My wife and I are members of a book club that calls itself the Monobrow Book Club (in contrast with a highbrow book club). Let’s face it – our book club is an excuse to get together every couple of months for a nice meal with good friends. Tonight was a book club night and, of course, the theme of the evening was the holidays.
We are a pretty eclectic group – some more religious than others, some Jewish, some first generation Americans and others from families that have been in America since before the revolution. And yet, we all enjoy coming together for a celebration with many traditional Christmas trimmings: the tree, the cookie cutters, even a Yorkshire pudding – all while listening to a playlist of Christmas songs.
While I wondered how this disparate group was so enjoying a Christmas celebration, it struck me that Christmas is not really the Christian holiday that I have always considered it to be – instead, it is a celebration of social circles: family, friends, acquaintances, …, out to the entire world.
We travel to celebrate with those closest to us, we enjoy the next circle, and the next, and so on all the way to “peace on earth, good will to all men.” Whether Christian, Jewish, Muslim, Hindu, Atheist, or something else; a holiday period in which we all pause to appreciate one another is a treasured period.

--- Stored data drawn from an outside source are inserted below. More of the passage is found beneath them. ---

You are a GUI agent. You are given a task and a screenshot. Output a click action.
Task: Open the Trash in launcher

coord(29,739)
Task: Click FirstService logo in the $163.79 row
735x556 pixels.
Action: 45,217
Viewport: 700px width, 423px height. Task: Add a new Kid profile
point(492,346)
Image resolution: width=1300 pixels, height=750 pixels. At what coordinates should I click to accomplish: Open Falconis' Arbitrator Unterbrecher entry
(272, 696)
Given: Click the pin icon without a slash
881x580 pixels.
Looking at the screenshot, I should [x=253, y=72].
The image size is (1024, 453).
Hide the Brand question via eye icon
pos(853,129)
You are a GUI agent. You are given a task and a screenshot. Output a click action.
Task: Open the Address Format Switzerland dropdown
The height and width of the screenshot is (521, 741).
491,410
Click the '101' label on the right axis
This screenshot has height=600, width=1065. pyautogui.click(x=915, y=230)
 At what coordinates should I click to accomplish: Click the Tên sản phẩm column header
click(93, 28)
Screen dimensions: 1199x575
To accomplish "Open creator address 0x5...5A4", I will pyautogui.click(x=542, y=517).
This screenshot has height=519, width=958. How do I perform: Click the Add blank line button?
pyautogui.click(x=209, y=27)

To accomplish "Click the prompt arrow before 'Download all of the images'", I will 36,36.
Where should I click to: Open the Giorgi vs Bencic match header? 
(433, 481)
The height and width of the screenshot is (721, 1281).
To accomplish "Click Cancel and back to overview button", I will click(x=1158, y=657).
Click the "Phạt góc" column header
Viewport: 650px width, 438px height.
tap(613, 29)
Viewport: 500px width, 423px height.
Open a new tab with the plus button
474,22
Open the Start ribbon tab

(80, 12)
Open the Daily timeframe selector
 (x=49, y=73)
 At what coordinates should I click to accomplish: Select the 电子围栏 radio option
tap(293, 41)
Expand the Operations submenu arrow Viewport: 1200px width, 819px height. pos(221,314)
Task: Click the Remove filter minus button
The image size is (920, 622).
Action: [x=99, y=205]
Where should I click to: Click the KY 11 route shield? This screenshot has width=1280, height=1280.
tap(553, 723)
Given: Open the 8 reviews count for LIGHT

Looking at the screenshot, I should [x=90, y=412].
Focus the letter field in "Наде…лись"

Early tomorrow, my daughter will be traveling to join the rest of the family at home for Christmas. We know that we will not have too many years of just the nuclear family together – one year soon we will have one of the daughters choosing to join someone else for the Holidays, or perhaps one of them will invite a loved one to come with them to join us. Before too long, they will have Christmas celebrations with their own families. While we have these precious moments together, we will treasure what we have been so fortunate to enjoy.